* [Dataset items]:
· · · ·
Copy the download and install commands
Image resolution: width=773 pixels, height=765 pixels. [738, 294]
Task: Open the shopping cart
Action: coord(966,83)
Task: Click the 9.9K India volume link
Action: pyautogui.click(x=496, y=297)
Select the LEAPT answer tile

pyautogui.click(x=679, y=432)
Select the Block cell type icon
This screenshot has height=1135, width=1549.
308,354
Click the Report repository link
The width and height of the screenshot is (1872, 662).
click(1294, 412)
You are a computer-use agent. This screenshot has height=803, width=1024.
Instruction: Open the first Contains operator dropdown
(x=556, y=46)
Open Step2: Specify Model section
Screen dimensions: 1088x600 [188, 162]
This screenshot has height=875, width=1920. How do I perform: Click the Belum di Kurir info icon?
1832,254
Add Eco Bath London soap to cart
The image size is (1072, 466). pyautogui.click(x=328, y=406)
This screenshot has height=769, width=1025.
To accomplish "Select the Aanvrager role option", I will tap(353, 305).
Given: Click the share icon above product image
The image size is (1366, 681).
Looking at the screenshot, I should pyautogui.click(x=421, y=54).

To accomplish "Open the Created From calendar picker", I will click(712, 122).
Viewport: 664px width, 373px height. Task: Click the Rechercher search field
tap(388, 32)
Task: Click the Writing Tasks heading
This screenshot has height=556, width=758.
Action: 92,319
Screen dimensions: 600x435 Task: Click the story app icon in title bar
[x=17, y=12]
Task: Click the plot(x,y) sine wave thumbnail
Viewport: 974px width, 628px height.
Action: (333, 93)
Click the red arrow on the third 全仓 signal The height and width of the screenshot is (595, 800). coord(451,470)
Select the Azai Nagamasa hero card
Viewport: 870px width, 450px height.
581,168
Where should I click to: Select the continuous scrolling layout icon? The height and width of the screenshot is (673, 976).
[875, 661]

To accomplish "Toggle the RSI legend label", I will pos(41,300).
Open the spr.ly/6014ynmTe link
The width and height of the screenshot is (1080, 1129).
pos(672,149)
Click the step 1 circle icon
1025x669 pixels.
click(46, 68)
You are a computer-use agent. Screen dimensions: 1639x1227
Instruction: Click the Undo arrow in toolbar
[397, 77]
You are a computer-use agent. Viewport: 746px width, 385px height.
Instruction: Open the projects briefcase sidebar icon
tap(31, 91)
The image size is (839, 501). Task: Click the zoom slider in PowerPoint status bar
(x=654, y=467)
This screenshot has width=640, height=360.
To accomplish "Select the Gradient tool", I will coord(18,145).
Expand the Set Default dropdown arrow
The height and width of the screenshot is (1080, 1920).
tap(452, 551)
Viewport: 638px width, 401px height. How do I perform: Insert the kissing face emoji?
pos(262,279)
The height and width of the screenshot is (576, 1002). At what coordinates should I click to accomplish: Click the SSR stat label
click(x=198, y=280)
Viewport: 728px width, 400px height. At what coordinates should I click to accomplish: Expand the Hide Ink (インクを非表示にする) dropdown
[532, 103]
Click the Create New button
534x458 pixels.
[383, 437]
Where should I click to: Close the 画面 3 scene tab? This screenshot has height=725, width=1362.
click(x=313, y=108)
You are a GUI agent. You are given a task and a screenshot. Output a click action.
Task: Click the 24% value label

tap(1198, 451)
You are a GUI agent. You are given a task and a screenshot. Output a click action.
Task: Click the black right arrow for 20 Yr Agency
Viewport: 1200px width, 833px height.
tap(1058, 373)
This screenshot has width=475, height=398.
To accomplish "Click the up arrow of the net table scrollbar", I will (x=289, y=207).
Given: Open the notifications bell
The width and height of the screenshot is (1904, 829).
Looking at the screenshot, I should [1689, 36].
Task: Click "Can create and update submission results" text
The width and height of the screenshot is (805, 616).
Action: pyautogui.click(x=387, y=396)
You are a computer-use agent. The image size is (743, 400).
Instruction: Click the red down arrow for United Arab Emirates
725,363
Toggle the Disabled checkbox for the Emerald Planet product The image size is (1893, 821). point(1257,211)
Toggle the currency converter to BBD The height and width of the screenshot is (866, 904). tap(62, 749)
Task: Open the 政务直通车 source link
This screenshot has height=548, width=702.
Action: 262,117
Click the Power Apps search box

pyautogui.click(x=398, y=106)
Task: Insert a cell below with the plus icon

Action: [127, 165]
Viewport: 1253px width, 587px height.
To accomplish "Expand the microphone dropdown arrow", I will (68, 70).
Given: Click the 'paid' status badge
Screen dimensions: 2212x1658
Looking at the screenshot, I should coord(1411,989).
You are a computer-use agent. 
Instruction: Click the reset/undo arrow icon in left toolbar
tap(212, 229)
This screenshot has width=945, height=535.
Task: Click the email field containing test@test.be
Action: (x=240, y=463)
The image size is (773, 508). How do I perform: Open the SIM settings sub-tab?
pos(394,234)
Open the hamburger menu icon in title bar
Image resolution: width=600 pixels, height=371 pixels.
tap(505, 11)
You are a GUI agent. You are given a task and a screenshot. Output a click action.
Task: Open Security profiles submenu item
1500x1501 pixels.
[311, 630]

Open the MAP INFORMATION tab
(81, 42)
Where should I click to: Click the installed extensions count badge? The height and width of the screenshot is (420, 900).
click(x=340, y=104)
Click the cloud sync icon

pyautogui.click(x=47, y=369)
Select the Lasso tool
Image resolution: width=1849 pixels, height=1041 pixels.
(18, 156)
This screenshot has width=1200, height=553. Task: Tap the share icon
· · · ·
* [Task to carry out]:
Within the records above, count the lines that contain "product" and give only that number.

* [Finished exercise]:
2